◆ Exercise aim:
Go line by line through the data and copy those with the word "will".

◆ Records for the exercise:

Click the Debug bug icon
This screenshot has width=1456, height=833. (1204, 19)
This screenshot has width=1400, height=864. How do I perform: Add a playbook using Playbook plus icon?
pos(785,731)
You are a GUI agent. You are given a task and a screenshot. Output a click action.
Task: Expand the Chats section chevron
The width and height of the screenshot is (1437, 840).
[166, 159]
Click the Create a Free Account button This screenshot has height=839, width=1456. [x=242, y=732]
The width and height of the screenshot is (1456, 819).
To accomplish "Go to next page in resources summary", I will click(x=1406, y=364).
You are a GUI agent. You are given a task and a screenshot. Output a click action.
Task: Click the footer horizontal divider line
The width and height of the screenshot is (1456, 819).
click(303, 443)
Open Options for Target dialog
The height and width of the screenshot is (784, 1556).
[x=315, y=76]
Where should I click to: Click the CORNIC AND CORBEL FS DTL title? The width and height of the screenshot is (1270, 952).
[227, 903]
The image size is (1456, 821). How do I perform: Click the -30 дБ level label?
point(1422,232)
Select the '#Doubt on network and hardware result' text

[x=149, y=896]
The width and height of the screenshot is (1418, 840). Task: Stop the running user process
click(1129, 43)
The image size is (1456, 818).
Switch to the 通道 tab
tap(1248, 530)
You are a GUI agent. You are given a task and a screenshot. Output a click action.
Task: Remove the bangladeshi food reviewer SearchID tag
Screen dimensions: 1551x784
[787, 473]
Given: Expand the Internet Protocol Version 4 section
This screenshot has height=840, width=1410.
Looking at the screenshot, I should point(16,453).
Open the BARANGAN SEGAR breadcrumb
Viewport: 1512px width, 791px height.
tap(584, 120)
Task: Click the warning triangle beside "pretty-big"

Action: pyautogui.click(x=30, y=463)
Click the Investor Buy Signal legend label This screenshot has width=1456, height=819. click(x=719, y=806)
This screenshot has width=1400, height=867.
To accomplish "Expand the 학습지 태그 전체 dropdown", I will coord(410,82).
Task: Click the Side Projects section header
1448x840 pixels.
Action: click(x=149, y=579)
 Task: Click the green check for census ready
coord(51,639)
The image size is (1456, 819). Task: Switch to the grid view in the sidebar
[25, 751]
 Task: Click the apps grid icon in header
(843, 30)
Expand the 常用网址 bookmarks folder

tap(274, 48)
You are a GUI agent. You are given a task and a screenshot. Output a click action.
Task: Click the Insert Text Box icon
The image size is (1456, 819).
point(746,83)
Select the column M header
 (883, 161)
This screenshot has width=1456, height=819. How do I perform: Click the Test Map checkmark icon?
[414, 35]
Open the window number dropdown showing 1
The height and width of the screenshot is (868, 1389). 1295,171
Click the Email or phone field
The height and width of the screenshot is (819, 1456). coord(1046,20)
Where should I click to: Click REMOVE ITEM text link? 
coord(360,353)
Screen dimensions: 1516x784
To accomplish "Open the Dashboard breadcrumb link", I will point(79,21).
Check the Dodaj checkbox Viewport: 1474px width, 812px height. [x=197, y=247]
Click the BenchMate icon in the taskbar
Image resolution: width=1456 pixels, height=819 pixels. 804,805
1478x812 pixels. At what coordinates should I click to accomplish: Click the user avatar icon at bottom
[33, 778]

◆ Solution to the exercise:
To accomplish "Go to next page in resources summary", I will click(x=1406, y=364).
To accomplish "Expand the 학습지 태그 전체 dropdown", I will coord(410,82).
To accomplish "Open the Dashboard breadcrumb link", I will point(79,21).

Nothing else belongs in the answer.